In terms of driving factors, the study believes that human activities and climate change are the two main causes of the expansion of floating algal blooms. Nutrient runoff from rivers and coastal areas is continuously transported into the sea, increasing the levels of nutrients such as nitrogen and phosphorus in the surface seawater, providing ample “fertilizer” for algae. At the same time, global warming is causing the ocean to warm continuously, changing the ocean stratification and current patterns, creating more favorable thermal and dynamic conditions for rapid algal reproduction in some sea areas. The research team pointed out that the specific driving mechanisms may vary significantly in different regions and need to be further analyzed and decomposed in combination with more regional observations and simulations.

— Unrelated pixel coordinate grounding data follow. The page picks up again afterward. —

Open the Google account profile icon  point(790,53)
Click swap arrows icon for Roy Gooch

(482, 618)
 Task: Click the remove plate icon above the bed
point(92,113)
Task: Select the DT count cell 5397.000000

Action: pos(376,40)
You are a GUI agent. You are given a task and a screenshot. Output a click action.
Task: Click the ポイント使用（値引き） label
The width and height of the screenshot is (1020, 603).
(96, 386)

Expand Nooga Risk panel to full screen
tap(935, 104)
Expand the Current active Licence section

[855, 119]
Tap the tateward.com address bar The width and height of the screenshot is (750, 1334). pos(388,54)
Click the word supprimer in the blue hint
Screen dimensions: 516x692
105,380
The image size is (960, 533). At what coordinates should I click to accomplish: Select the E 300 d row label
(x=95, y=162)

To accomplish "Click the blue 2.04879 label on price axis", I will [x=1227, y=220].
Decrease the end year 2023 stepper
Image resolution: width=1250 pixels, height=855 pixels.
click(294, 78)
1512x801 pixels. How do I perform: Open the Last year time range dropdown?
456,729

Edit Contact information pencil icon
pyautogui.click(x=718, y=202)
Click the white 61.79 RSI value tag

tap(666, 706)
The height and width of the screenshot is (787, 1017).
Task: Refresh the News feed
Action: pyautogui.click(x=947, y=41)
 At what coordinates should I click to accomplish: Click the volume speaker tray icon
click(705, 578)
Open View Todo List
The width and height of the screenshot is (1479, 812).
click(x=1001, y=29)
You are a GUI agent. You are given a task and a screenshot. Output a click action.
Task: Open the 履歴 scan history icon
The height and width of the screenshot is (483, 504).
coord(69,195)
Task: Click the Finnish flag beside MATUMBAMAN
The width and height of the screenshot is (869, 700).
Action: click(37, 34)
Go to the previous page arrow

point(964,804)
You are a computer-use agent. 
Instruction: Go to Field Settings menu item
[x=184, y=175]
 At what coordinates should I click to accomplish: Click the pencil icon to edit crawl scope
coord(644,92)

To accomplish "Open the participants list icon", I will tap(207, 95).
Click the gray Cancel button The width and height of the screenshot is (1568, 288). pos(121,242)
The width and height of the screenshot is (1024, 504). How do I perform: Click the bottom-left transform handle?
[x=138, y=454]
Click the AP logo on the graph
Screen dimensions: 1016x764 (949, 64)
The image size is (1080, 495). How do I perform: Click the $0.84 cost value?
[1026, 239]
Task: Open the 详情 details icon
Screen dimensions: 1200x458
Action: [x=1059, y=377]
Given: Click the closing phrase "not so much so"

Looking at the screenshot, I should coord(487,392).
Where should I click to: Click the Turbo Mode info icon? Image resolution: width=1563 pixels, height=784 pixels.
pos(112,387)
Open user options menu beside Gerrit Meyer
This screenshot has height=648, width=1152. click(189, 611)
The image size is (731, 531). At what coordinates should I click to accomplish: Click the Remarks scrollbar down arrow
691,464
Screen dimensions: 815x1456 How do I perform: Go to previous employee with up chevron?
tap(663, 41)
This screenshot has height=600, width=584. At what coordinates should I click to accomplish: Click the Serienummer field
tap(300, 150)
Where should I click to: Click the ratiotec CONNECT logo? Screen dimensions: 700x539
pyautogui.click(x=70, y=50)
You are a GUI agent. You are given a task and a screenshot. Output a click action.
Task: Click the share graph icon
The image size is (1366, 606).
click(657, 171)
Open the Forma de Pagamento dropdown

From an ecological perspective, floating macroalgal blooms provide shelter for a variety of marine organisms, including *Sargassum* fish, enhancing local biodiversity and fishery resources. On the other hand, the large amount of detritus produced when they are transported to nearshore areas can cause beaches to be “covered in algae,” and the decomposition process consumes dissolved oxygen and releases harmful gases, exacerbating nearshore eutrophication and hypoxia risks. For coastal communities that rely on beach tourism, large-scale algal accumulation not only damages the landscape but also increases cleaning and maintenance costs, causing a chain reaction impact on related industries such as hotels and restaurants. In some low-income coastal areas, these ecological events, coupled with climate pressures, pose an additional challenge to the livelihoods of vulnerable communities.
Looking ahead, the research team plans to further integrate more satellite observation data to refine the expansion patterns of different sea areas and different algal species, and attempt to couple the AI identification results with numerical ocean models to improve the prediction of algal bloom formation, drift, and landing. Qilin said that the next step will focus on clarifying the relative weights of the main driving factors in each region, providing more targeted scientific basis for coastal governance and adaptive management. The study, titled “Global proliferation of floating algal blooms,” was published in *Nature Communications* in December 2025, further highlighting the rapid reshaping of marine surface ecological patterns in the context of climate change.